The Commerce Commission says ANZ New Zealand will pay customers $29.4 million, on top of $6 million previously paid, after admitting a breach of its responsible lending obligations in relation to a coding error within a loan calculator.
The consumer watchdog says this is the biggest settlement it has made with a single bank, and its first completed responsible lending case. The Commission is now seeking a High Court declaration that ANZ NZ’s conduct breached the Credit Contracts and Consumer Finance Act.
ANZ NZ failed to take the necessary care required of a responsible lender when providing loan variation information to more than 100,000 customers, the Commission says. The issue affected personal and home loan customers who agreed with ANZ NZ to vary their loans.
For its part ANZ NZ says it's sorry the issue happened, it worked quickly to fix the problem, owned up to it, and is ensuring no customers are disadvantaged, with further payments to impacted customers to be made over coming months.
ANZ NZ says it had an issue with a loan calculator between June 2015 and May 2016 that meant some interest to be charged to customers was left out when calculating their repayments or loan term.
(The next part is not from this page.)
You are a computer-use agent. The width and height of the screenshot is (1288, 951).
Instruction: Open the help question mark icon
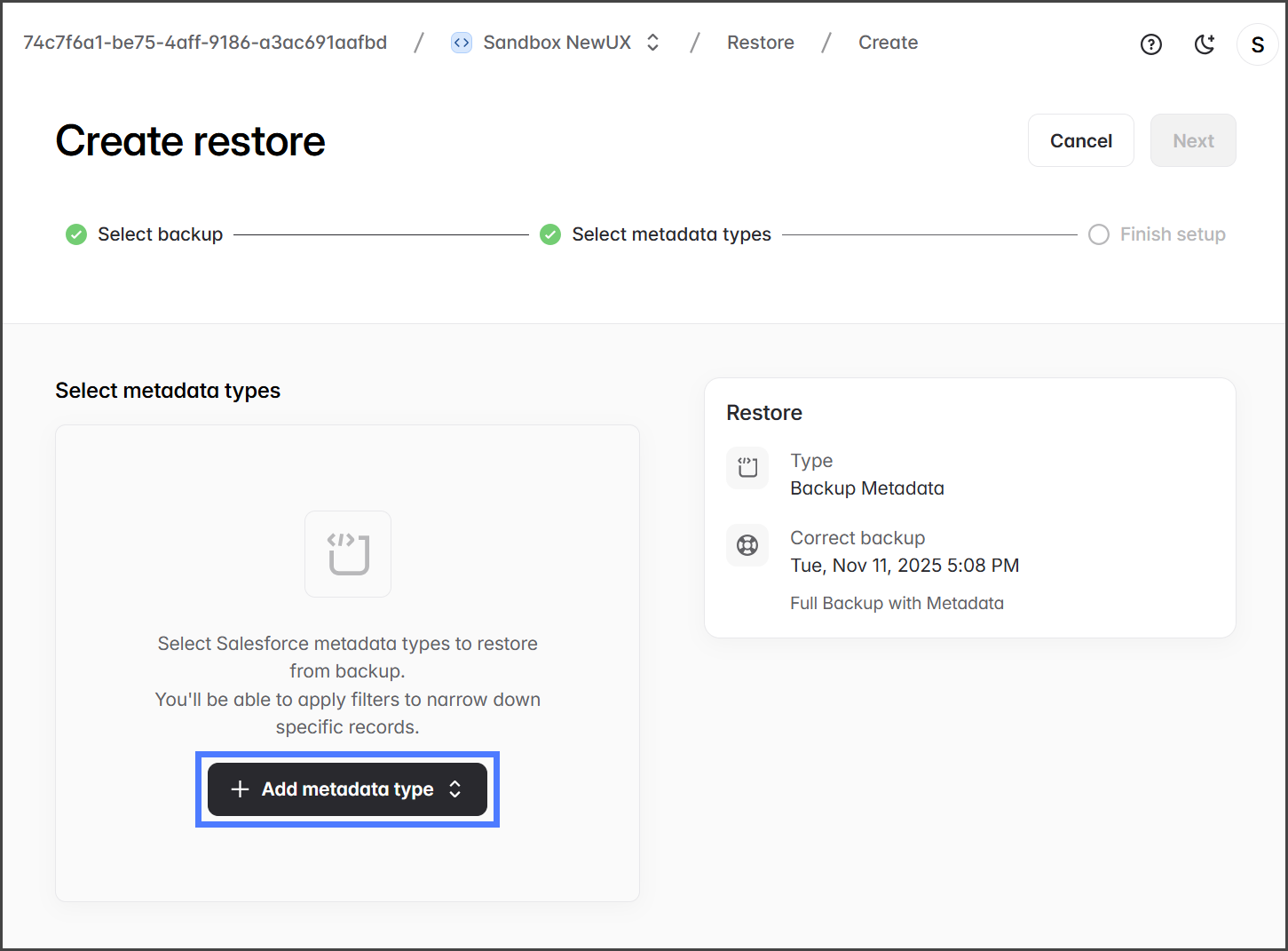point(1150,44)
Below is the Commerce Commission's statement.
Commission obtains a further $29.4 million for ANZ customers after responsible lending breach
ANZ Bank New Zealand Limited (ANZ) has signed a settlement agreement with the Commerce Commission admitting a breach of its responsible lending obligations, and has also agreed to pay customers a further $29.4 million.
In the Commission’s first completed responsible lending case, the bank has admitted that when it provided loan variation information to more than 100,000 customers it failed to take the necessary care required of a responsible lender.
ANZ have previously paid affected customers around $6 million as a result of the error. After investigating, the Commission was able to obtain a further $29 million for affected customers. The settlement is the largest the Commission has had with a single bank.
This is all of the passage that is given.